Conformément au paragraphe 36.1(1) de la Loi, j’ordonne au ministre de la Santé de communiquer les dates contenues dans les documents.

Le 19 septembre 2023, j’ai transmis au ministre de la Santé mon rapport dans lequel je présentais l’ordonnance que j’avais l’intention de rendre.

Le 31 octobre 2023, la directrice exécutive de l’accès à l’information et de la protection des renseignements personnels à Santé Canada m’a avisée que l’institution donnerait suite à mon ordonnance.

Une copie du compte rendu a été transmise au tiers.

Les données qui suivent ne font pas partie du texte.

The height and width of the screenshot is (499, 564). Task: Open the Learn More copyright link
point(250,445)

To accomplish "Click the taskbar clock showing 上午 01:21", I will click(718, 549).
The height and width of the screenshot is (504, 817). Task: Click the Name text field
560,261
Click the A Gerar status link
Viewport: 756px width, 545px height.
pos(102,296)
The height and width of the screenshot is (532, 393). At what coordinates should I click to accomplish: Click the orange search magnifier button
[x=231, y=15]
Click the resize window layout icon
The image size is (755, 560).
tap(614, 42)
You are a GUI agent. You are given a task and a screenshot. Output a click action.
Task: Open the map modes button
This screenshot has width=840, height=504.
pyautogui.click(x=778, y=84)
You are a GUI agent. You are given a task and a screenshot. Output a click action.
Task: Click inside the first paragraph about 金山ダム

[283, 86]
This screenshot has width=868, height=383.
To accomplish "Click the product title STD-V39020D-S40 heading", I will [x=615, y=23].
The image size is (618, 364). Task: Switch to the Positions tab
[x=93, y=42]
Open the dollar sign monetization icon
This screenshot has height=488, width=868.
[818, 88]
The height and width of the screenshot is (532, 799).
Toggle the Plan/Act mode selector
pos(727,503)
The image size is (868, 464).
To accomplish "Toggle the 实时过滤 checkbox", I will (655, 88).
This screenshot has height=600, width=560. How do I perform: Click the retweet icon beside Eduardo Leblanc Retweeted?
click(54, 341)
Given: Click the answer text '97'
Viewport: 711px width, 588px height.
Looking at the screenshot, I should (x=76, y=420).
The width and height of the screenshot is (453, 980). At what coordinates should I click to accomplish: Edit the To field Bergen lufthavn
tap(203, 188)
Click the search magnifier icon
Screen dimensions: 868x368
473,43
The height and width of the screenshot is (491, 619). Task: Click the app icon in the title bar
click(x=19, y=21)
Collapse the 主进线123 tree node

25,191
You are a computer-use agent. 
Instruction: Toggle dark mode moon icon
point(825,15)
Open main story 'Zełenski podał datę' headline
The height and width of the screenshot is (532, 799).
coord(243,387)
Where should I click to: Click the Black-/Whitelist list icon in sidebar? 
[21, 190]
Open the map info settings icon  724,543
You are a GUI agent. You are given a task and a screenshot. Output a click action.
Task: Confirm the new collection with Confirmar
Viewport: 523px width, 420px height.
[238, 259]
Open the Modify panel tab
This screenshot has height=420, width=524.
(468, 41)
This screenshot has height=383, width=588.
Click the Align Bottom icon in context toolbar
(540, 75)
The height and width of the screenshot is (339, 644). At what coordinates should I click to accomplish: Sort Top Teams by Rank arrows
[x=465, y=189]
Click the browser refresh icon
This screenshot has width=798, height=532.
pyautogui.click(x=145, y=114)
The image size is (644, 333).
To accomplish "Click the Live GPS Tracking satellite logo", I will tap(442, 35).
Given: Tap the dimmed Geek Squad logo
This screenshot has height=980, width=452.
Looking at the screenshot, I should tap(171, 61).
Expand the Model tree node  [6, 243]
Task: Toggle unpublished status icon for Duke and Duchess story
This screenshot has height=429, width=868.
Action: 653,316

Lorsque la plainte s’inscrit dans le cadre de l’alinéa 30(1)a), b), c), d), d.1) ou e) de la Loi, la partie plaignante et l’institution ont le droit d’exercer un recours en révision devant la Cour fédérale. Celles-ci doivent exercer leur recours en révision dans un délai de 35 jours ouvrables après la date du compte rendu. Si elles n’exercent pas de recours, les tiers peuvent exercer un recours en révision dans les 10 jours ouvrables suivants. La personne qui exerce un recours en révision doit signifier une copie de sa demande de révision aux parties intéressées, conformément à l’article 43. Si personne n’exerce de recours en révision dans ces délais, l’ordonnance prend effet le 46e jour ouvrable suivant la date du présent compte rendu.